**Request:**
Give the lines of data starting at the line with "Given: Click the 'You" and ending at the line with "tap(435, 116)" as a numbered list, leaving out blank lines.

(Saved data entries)
........
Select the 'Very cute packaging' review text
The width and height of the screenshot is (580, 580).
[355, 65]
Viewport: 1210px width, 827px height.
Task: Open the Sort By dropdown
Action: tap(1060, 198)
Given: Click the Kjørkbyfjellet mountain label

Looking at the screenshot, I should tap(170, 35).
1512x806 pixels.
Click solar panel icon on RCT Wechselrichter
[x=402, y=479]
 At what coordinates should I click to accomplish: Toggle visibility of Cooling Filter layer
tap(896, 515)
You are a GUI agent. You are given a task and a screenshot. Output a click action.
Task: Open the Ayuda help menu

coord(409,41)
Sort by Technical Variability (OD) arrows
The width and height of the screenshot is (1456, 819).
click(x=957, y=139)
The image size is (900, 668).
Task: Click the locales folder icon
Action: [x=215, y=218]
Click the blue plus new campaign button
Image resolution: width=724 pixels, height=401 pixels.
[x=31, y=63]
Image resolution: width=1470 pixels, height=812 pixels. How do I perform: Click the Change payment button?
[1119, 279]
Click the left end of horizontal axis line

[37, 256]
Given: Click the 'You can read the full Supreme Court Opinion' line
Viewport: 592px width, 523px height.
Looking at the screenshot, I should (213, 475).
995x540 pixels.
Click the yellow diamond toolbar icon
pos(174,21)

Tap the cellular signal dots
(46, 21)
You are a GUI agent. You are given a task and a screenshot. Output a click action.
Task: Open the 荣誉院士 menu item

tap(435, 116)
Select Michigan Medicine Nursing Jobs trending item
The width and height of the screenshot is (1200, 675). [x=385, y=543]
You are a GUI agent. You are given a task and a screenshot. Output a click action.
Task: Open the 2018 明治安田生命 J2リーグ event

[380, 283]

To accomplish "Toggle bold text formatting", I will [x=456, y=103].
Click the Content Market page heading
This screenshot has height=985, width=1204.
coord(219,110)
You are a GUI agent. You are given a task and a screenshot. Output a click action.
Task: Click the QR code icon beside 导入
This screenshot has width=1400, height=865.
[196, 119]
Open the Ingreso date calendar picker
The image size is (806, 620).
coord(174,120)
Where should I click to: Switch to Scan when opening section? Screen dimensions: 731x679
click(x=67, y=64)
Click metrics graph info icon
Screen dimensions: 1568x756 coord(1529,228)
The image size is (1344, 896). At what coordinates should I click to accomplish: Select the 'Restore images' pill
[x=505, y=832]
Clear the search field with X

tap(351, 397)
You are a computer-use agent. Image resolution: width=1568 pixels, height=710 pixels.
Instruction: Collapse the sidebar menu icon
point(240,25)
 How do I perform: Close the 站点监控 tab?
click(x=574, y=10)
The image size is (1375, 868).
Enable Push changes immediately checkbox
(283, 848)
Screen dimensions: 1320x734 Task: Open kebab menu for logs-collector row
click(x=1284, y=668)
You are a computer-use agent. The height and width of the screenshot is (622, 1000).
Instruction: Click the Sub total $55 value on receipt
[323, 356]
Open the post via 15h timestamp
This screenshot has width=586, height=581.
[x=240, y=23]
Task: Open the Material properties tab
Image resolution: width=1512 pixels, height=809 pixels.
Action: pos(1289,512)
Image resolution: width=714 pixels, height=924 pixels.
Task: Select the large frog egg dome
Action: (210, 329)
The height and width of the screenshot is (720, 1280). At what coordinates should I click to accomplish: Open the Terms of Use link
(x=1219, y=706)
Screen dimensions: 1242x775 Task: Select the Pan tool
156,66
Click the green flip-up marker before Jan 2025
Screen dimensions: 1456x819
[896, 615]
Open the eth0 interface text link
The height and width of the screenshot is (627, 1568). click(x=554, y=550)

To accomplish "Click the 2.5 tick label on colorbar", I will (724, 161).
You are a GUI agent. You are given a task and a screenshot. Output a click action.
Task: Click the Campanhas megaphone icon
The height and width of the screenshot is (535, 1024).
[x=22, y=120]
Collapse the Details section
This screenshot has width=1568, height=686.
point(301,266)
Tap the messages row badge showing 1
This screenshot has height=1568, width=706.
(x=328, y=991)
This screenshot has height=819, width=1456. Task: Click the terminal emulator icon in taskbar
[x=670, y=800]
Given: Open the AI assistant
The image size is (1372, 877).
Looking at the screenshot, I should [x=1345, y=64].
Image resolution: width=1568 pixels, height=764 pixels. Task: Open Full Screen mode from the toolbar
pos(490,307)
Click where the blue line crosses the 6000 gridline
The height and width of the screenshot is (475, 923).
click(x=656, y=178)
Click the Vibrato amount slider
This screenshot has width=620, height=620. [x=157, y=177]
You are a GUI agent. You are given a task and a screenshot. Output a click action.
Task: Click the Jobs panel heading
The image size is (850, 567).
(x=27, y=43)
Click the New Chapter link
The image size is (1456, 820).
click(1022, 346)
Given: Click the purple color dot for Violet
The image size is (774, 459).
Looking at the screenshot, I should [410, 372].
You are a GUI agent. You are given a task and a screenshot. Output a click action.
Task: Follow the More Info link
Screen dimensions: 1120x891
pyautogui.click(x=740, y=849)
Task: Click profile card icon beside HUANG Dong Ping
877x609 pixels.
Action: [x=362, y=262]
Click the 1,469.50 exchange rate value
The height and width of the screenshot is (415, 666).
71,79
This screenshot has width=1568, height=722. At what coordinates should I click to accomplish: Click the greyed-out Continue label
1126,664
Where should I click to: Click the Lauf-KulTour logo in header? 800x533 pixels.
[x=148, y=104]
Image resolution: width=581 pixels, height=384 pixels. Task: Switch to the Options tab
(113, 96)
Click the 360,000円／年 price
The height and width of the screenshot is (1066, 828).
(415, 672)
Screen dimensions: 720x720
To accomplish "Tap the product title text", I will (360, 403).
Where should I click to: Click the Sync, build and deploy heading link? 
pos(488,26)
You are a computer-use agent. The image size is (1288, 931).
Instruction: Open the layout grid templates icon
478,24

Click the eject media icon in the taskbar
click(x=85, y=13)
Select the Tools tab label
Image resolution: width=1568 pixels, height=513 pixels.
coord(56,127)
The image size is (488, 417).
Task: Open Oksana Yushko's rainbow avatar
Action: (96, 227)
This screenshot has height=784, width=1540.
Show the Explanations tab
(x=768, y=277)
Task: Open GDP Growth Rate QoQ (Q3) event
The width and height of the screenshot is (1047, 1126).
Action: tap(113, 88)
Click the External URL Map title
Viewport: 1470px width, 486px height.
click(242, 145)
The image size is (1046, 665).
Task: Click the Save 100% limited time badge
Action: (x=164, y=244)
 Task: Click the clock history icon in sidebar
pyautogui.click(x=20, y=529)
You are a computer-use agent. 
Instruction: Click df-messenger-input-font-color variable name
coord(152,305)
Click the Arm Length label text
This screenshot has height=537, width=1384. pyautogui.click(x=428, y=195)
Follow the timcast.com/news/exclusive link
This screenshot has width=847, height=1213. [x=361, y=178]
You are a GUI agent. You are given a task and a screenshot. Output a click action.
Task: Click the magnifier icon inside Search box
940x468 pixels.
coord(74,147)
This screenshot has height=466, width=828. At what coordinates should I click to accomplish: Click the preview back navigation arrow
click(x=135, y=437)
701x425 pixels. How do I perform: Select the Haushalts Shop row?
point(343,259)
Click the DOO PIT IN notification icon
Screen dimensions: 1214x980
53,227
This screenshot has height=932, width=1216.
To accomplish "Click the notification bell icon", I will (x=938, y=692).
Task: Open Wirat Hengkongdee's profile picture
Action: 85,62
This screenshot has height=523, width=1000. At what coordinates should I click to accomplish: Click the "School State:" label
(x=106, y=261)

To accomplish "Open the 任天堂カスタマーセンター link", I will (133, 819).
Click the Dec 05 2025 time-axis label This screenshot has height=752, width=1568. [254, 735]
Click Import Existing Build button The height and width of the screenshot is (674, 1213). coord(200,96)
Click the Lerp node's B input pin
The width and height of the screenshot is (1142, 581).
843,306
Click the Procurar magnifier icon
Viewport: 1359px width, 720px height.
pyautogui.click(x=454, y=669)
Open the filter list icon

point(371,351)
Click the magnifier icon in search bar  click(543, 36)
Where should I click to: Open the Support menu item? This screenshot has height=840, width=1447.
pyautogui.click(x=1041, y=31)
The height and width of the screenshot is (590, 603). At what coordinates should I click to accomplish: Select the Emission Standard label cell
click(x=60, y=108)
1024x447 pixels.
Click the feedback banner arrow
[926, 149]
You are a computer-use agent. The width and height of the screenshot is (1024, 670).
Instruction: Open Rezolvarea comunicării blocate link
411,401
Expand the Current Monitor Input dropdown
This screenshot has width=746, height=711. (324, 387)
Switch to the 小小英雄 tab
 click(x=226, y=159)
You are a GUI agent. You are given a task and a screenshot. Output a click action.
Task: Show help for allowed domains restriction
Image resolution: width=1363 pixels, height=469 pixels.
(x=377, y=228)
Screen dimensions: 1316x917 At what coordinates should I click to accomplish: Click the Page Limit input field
........
**Correct output:**
1. Given: Click the 'You can read the full Supreme Court Opinion' line
2. Viewport: 592px width, 523px height.
3. Looking at the screenshot, I should (213, 475).
4. 995x540 pixels.
5. Click the yellow diamond toolbar icon
6. pos(174,21)
7. Tap the cellular signal dots
8. (46, 21)
9. You are a GUI agent. You are given a task and a screenshot. Output a click action.
10. Task: Open the 荣誉院士 menu item
11. tap(435, 116)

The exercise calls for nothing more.